**What this task involves:** When you write the records again, keep every line exactly as it was.
━━━ Raw data ━━━
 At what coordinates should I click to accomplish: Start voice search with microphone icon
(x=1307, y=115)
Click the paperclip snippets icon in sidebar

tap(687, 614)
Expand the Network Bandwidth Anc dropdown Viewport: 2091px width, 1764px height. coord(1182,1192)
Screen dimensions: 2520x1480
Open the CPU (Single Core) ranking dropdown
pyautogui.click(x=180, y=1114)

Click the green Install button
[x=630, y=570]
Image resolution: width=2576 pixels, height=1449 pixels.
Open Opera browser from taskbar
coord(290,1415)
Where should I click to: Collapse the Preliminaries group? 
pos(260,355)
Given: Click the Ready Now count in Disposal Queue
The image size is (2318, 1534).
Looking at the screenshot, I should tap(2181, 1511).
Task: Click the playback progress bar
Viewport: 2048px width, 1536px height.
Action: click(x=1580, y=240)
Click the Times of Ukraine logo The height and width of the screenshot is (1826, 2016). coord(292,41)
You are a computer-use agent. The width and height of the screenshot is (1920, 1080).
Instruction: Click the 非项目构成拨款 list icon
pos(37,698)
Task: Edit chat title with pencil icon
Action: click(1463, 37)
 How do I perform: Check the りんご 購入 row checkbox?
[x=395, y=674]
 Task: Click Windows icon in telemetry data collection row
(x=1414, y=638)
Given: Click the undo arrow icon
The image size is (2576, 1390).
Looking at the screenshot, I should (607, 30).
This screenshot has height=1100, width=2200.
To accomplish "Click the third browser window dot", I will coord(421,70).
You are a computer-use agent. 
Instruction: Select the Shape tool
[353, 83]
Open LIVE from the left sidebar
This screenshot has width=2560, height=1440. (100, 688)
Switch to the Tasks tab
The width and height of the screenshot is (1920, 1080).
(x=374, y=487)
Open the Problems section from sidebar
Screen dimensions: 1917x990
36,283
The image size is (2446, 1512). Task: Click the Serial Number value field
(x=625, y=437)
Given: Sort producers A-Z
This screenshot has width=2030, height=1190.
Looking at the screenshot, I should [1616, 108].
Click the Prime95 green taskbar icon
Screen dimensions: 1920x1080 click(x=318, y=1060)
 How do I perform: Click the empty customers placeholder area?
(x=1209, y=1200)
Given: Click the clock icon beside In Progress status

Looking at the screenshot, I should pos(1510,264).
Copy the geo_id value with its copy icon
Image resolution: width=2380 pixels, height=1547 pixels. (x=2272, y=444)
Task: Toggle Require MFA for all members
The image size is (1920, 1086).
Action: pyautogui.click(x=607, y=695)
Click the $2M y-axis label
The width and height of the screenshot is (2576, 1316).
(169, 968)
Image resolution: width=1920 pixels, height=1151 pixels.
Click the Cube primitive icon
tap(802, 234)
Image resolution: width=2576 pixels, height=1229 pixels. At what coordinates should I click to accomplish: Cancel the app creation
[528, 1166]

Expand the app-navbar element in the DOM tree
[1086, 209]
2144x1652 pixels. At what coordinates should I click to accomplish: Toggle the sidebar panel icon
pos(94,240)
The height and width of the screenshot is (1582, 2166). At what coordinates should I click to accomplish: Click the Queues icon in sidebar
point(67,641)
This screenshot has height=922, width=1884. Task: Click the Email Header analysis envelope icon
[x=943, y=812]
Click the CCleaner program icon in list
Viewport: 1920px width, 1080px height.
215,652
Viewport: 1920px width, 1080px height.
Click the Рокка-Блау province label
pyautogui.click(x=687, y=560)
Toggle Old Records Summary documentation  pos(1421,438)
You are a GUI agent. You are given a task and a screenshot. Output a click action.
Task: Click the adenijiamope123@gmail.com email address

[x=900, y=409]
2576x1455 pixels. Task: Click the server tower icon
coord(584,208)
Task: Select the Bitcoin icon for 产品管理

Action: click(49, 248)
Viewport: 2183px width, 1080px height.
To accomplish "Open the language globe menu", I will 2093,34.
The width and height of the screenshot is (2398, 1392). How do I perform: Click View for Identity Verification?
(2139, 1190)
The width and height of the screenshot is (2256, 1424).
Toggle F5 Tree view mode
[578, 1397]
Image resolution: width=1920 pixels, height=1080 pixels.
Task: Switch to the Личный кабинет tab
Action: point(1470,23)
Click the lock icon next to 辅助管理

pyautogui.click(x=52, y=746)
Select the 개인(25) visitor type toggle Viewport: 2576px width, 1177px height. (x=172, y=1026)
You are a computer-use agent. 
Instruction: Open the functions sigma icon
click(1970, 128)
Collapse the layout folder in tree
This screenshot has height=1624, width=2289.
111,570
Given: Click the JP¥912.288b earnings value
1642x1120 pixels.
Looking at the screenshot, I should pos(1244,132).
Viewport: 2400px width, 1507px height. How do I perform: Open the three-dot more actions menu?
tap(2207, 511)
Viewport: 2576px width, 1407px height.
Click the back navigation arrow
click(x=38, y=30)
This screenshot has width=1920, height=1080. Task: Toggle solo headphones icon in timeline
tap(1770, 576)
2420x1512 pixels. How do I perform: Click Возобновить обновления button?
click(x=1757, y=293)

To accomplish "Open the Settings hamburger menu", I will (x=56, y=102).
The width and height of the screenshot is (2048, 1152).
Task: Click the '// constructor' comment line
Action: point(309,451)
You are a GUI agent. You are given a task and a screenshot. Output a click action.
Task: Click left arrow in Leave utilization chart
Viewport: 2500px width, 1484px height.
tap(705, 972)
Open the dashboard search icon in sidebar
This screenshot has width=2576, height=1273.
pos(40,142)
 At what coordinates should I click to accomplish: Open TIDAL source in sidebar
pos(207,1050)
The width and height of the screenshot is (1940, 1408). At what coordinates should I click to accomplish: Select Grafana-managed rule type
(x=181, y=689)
━━━
**Result of this exercise:**
 At what coordinates should I click to accomplish: Start voice search with microphone icon
(x=1307, y=115)
Click the paperclip snippets icon in sidebar

tap(687, 614)
Expand the Network Bandwidth Anc dropdown Viewport: 2091px width, 1764px height. coord(1182,1192)
Screen dimensions: 2520x1480
Open the CPU (Single Core) ranking dropdown
pyautogui.click(x=180, y=1114)

Click the green Install button
[x=630, y=570]
Image resolution: width=2576 pixels, height=1449 pixels.
Open Opera browser from taskbar
coord(290,1415)
Where should I click to: Collapse the Preliminaries group? 
pos(260,355)
Given: Click the Ready Now count in Disposal Queue
The image size is (2318, 1534).
Looking at the screenshot, I should tap(2181, 1511).
Task: Click the playback progress bar
Viewport: 2048px width, 1536px height.
Action: click(x=1580, y=240)
Click the Times of Ukraine logo The height and width of the screenshot is (1826, 2016). coord(292,41)
You are a computer-use agent. The width and height of the screenshot is (1920, 1080).
Instruction: Click the 非项目构成拨款 list icon
pos(37,698)
Task: Edit chat title with pencil icon
Action: click(1463, 37)
 How do I perform: Check the りんご 購入 row checkbox?
[x=395, y=674]
 Task: Click Windows icon in telemetry data collection row
(x=1414, y=638)
Given: Click the undo arrow icon
The image size is (2576, 1390).
Looking at the screenshot, I should (607, 30).
This screenshot has height=1100, width=2200.
To accomplish "Click the third browser window dot", I will coord(421,70).
You are a computer-use agent. 
Instruction: Select the Shape tool
[353, 83]
Open LIVE from the left sidebar
This screenshot has width=2560, height=1440. (100, 688)
Switch to the Tasks tab
The width and height of the screenshot is (1920, 1080).
(x=374, y=487)
Open the Problems section from sidebar
Screen dimensions: 1917x990
36,283
The image size is (2446, 1512). Task: Click the Serial Number value field
(x=625, y=437)
Given: Sort producers A-Z
This screenshot has width=2030, height=1190.
Looking at the screenshot, I should [1616, 108].
Click the Prime95 green taskbar icon
Screen dimensions: 1920x1080 click(x=318, y=1060)
 How do I perform: Click the empty customers placeholder area?
(x=1209, y=1200)
Given: Click the clock icon beside In Progress status

Looking at the screenshot, I should pos(1510,264).
Copy the geo_id value with its copy icon
Image resolution: width=2380 pixels, height=1547 pixels. (x=2272, y=444)
Task: Toggle Require MFA for all members
The image size is (1920, 1086).
Action: pyautogui.click(x=607, y=695)
Click the $2M y-axis label
The width and height of the screenshot is (2576, 1316).
(169, 968)
Image resolution: width=1920 pixels, height=1151 pixels.
Click the Cube primitive icon
tap(802, 234)
Image resolution: width=2576 pixels, height=1229 pixels. At what coordinates should I click to accomplish: Cancel the app creation
[528, 1166]

Expand the app-navbar element in the DOM tree
[1086, 209]
2144x1652 pixels. At what coordinates should I click to accomplish: Toggle the sidebar panel icon
pos(94,240)
The height and width of the screenshot is (1582, 2166). At what coordinates should I click to accomplish: Click the Queues icon in sidebar
point(67,641)
This screenshot has height=922, width=1884. Task: Click the Email Header analysis envelope icon
[x=943, y=812]
Click the CCleaner program icon in list
Viewport: 1920px width, 1080px height.
215,652
Viewport: 1920px width, 1080px height.
Click the Рокка-Блау province label
pyautogui.click(x=687, y=560)
Toggle Old Records Summary documentation  pos(1421,438)
You are a GUI agent. You are given a task and a screenshot. Output a click action.
Task: Click the adenijiamope123@gmail.com email address

[x=900, y=409]
2576x1455 pixels. Task: Click the server tower icon
coord(584,208)
Task: Select the Bitcoin icon for 产品管理

Action: click(49, 248)
Viewport: 2183px width, 1080px height.
To accomplish "Open the language globe menu", I will 2093,34.
The width and height of the screenshot is (2398, 1392). How do I perform: Click View for Identity Verification?
(2139, 1190)
The width and height of the screenshot is (2256, 1424).
Toggle F5 Tree view mode
[578, 1397]
Image resolution: width=1920 pixels, height=1080 pixels.
Task: Switch to the Личный кабинет tab
Action: point(1470,23)
Click the lock icon next to 辅助管理

pyautogui.click(x=52, y=746)
Select the 개인(25) visitor type toggle Viewport: 2576px width, 1177px height. (x=172, y=1026)
You are a computer-use agent. 
Instruction: Open the functions sigma icon
click(1970, 128)
Collapse the layout folder in tree
This screenshot has height=1624, width=2289.
111,570
Given: Click the JP¥912.288b earnings value
1642x1120 pixels.
Looking at the screenshot, I should pos(1244,132).
Viewport: 2400px width, 1507px height. How do I perform: Open the three-dot more actions menu?
tap(2207, 511)
Viewport: 2576px width, 1407px height.
Click the back navigation arrow
click(x=38, y=30)
This screenshot has width=1920, height=1080. Task: Toggle solo headphones icon in timeline
tap(1770, 576)
2420x1512 pixels. How do I perform: Click Возобновить обновления button?
click(x=1757, y=293)

To accomplish "Open the Settings hamburger menu", I will (x=56, y=102).
The width and height of the screenshot is (2048, 1152).
Task: Click the '// constructor' comment line
Action: point(309,451)
You are a GUI agent. You are given a task and a screenshot. Output a click action.
Task: Click left arrow in Leave utilization chart
Viewport: 2500px width, 1484px height.
tap(705, 972)
Open the dashboard search icon in sidebar
This screenshot has width=2576, height=1273.
pos(40,142)
 At what coordinates should I click to accomplish: Open TIDAL source in sidebar
pos(207,1050)
The width and height of the screenshot is (1940, 1408). At what coordinates should I click to accomplish: Select Grafana-managed rule type
(x=181, y=689)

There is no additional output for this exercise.